What I don’t like about this study, however, is that from the description of the parameters I can’t figure out what they used. Plus, other things besides the current are different, including electrode size and placement.
For the TENS group I get:
Waveform: biphasic exponentially decaying
Duty Cycle: continuous (I think)
Pulse Duration: 400 uS
Intensity: 20-30 mA
Rate: 180 Hz
Treatment Length: 30 min
Training Frequency: daily
Training Length: 3 days
Electrodes: two sticky ~2” electrodes per leg, placed on proximal and distal fibula region
For the HS group:
Waveform: biphasic exponentially decaying
Duty Cycle: 3 sec ramp, 3 sec on (3 sec off I think, because that’s what the next study using the same machine reports)
Pulse Duration: does not say but with the high Hz I expect its pretty short
Intensity: adjusted to a pleasant level without pain or uncomfortable paresthesia
Rate: 4096 Hz – 32768
Treatment Length: 30 min
Training Frequency: daily
Training Length: 3 days
Electrodes: two carbon ~3.5” rubber carbon electrodes per leg, placed on the proximal and distal quadriceps.

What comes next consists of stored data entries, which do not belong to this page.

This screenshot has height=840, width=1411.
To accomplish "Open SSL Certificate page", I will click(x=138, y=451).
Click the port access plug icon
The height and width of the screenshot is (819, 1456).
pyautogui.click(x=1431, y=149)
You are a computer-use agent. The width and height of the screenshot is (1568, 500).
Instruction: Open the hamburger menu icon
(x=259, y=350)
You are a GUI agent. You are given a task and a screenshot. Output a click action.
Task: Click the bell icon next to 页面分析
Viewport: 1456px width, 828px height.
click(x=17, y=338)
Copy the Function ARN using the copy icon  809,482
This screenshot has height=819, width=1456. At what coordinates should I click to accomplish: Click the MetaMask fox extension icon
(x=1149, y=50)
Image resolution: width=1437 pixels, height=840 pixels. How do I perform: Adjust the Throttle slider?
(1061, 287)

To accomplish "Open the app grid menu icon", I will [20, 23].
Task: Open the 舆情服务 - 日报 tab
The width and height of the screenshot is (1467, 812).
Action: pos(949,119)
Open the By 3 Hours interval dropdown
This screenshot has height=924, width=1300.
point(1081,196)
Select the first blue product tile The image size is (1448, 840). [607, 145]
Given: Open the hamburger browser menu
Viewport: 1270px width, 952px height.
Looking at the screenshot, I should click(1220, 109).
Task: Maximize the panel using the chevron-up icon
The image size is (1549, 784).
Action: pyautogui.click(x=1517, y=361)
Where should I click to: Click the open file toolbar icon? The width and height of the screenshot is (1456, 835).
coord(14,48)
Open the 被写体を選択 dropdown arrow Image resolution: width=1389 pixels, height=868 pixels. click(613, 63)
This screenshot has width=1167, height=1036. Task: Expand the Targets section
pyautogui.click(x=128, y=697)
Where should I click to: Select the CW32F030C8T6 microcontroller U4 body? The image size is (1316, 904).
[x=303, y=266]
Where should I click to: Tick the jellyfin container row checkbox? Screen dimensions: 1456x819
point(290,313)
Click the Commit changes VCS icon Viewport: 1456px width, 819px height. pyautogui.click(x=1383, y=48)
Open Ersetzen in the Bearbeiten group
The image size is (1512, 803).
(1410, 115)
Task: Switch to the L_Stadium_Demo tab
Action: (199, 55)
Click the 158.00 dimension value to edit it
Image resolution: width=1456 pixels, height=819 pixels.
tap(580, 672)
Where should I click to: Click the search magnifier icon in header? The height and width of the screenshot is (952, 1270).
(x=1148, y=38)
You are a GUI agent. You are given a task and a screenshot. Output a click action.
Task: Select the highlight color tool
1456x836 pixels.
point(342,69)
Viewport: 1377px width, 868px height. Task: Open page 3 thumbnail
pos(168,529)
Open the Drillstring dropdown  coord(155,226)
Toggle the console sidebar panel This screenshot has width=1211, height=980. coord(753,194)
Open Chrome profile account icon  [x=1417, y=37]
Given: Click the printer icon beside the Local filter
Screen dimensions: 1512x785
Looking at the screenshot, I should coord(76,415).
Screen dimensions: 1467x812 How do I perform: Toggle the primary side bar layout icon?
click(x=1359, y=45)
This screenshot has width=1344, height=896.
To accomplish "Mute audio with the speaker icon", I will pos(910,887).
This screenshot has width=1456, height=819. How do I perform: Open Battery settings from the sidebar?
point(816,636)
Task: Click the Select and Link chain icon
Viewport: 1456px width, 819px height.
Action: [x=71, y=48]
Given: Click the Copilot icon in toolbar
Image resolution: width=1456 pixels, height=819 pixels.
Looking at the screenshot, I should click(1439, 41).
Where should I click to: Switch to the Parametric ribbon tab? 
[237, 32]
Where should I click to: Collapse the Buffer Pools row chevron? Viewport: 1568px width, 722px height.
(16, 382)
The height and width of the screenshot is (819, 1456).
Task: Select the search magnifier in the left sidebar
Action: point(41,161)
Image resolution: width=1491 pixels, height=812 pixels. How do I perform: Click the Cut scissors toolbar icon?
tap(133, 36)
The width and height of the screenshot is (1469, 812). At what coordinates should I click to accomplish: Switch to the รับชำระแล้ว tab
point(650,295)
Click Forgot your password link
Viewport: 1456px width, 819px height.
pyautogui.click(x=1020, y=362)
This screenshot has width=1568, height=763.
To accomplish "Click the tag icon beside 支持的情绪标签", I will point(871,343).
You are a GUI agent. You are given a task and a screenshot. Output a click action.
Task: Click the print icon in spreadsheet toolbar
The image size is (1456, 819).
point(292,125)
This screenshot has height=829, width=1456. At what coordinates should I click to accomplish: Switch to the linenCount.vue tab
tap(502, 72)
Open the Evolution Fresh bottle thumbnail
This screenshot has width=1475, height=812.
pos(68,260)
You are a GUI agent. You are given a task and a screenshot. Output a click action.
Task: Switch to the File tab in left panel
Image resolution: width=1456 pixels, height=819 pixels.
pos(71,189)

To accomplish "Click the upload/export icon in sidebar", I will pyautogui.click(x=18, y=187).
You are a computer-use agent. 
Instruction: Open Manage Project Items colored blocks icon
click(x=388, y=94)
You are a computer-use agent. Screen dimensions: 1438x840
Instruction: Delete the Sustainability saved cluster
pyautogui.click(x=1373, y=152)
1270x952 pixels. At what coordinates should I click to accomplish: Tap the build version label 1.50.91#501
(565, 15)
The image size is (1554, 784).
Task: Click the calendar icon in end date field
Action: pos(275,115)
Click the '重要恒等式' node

So in this study the HS group did a lot better, but it is hard to tell if it is due to the difference in current, or the larger electrodes being used in the HS group, or the HS group putting the electrodes over a muscle rather than a bony region. I would expect the larger electrodes to work better because you can turn the machine up higher with greater patient comfort because of lesser current density (coulumbs delivered per square inch of skin). Also I don’t think it’s at all ideal to place the smaller electrodes over the bony region of the fibula, though I find it interesting that the larger electrodes on the quadriceps worked so well since presumably the diabetic neuropathy sufferers were complaining of the most pain and paresthesias in the feet. Another interesting thing is the good results of the HS group was noticed in just 3 days of treatment, which is in accordance with my observation using EMS. My patients report relief immediately after my 12 minute treatment, and those results continue to improve with future treatments. Also interesting from this study is they treated people with both painful and non painful neuropathy, noting it worked on non-painful neuropathy better. My patients tend to report similar improvements painful or not with my protocol, but that could be due to the different parameters where I’m using 4 electrodes per leg instead of two, placing all the electrodes on muscle (including the bottom of the foot), my electrodes are larger still, and I use as long a pulse width as my machines allow (300-450 uS) for as high an intensity as they can tolerate.
So the take home message for me is that all stimulation parameters are not equal, but in this study it is unclear which part of the different stimulation protocols led to the difference in effects. I suspect that greater intensity of stimulation, and on and off period, larger electrodes, placing the electrodes over muscle all contributed to better outcomes in the latter group.